What should I do to start it correct?


Pozdrawiam,
Uncle Bart
--
* Bart³omiej F. Tajchman +48 781 871 861 *
* http://www.bart.merigold.krakow.pl GG #162270 *
* http://www.bykom-stop.avx.pl skype: wuj_bart_27 *
* Niebo gwia¼dziste nade mn±, o¶lizg³e flaki we mnie. *

Hello,

Bartlomiej F. Tajchman a écrit :
>
> I have a problem with starting pppoe.
[...]

> File /etc/pppoe-server-options:
[...]
> default-mru
[...]

> Trying to connect... Logs:
[...]
> rcvd [LCP ConfReq id=0x1 <mru 1492> <magic 0xdbb91a91>]
> sent [LCP ConfRej id=0x1 <mru 1492>]

The local pppd rejects the MRU negotiation.

Quoted from pppd manpage :
================================================== =====================
default-mru
Disable MRU [Maximum Receive Unit] negotiation. With this
option, pppd will use the default MRU value of 1500 bytes for
both the transmit and receive direction.
================================================== =====================

Remove default-mru from your options file.
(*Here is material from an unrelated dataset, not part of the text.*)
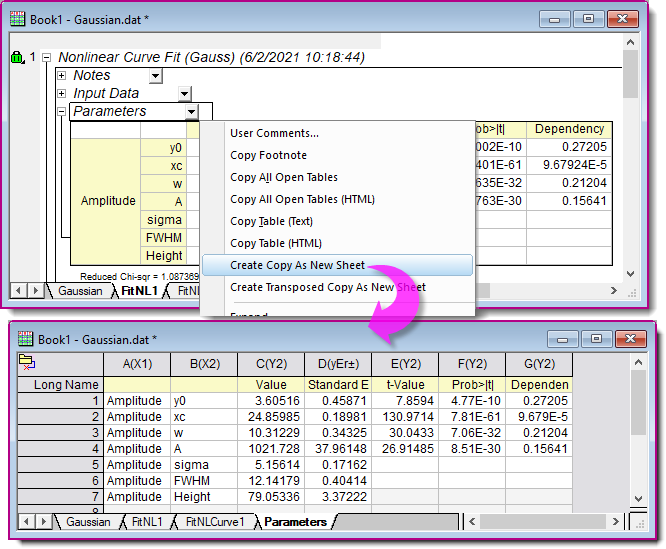Click the upper window's sheet tab scroll-left arrow

pyautogui.click(x=18, y=291)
> script /usr/sbin/pppoe -n -I eth1 -e 6:00:19:e3:42:3e:60 -S ' -T 40',
> pid 24274

Note that the -S parameter seems to be incorrectly passed by
pppoe-server to the pppoe child process.
Cf. <http://bugs.debian.org/cgi-bin/bugreport.cgi?bug=313476>

Pascal Hambourg pisze:

> Hello,
>
> Bartlomiej F. Tajchman a écrit :
>>
>> I have a problem with starting pppoe.
> [...]
>
>> File /etc/pppoe-server-options:
> [...]
>> default-mru
> [...]
>
>> Trying to connect... Logs:
> [...]
>> rcvd [LCP ConfReq id=0x1 <mru 1492> <magic 0xdbb91a91>]
>> sent [LCP ConfRej id=0x1 <mru 1492>]
>
> The local pppd rejects the MRU negotiation.
>
> Quoted from pppd manpage :
> ================================================== =====================
> default-mru
> Disable MRU [Maximum Receive Unit] negotiation. With this
> option, pppd will use the default MRU value of 1500 bytes for
> both the transmit and receive direction.
> ================================================== =====================
>
> Remove default-mru from your options file.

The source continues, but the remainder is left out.